My plans were soon perfected, and they were to have several of my men, together with myself, announced as residents of Charleston and New Orleans, and by assuming to be secessionists of the most ultra type, to secure entrance into their secret societies and military organizations, and thus become possessed of their secret designs. In looking over the qualifications of the members of my corps I found two men admirably adapted to the object I had in view. They were both young and both fully able to assume and successfully carry out the character of a hot-blooded, fiery secessionist.

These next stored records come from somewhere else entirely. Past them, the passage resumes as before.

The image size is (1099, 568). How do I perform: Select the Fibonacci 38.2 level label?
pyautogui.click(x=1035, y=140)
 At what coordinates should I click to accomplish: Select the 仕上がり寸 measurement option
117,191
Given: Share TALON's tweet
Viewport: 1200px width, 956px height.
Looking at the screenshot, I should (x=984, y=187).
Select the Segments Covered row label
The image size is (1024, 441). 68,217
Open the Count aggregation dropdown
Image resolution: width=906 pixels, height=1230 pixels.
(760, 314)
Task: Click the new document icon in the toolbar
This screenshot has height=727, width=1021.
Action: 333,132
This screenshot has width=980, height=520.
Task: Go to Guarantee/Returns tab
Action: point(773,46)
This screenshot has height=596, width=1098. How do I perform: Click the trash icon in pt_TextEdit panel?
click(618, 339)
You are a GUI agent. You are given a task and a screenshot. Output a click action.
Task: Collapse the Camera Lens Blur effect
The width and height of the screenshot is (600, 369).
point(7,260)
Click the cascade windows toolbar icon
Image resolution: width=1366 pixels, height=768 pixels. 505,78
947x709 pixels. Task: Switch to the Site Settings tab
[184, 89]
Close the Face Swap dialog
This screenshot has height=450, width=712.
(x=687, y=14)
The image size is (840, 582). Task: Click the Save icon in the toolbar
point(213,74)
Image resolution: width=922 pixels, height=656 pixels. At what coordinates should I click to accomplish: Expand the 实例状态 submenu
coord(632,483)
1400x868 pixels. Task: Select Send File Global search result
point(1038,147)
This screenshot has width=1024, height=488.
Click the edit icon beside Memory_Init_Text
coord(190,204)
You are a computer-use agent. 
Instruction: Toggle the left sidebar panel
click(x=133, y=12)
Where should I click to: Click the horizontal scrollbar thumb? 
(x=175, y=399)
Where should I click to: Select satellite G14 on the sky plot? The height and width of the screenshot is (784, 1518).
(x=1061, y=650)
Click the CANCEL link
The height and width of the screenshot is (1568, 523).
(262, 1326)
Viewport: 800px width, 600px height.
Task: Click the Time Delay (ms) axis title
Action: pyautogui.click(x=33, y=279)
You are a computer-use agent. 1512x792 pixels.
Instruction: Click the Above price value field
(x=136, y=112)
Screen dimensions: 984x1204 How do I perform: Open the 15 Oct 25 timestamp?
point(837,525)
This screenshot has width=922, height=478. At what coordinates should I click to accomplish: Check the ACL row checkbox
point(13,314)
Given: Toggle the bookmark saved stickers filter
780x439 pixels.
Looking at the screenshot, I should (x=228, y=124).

One of these men, whom I shall call Joseph Howard, was a young man of fine personal appearance, and of insinuating manners. He was of French descent, and in his youth had been carefully educated for a Jesuit priest, but finding the vocation distasteful to him, he had abandoned it. Added to his collegiate studies, he possessed the advantage of extensive foreign travel, and the ability to speak, with great facility, several foreign languages. He had a thorough knowledge of the South, its localities, prejudices, customs and leading men, which had been derived from several years residence in New Orleans and other Southern cities, and was gifted with the power of adaptation to persons whom they wish to influence, so popularly attributed to the Jesuits.

Howard was instructed to assume the character of an extreme secessionist, to obtain quarters at one of the first-class hotels, and register his name, with residence at New Orleans. This was done because he was well acquainted with the city, having resided there for a long time, and was consequently enabled to talk familiarly of prominent individuals of that city whom he had met.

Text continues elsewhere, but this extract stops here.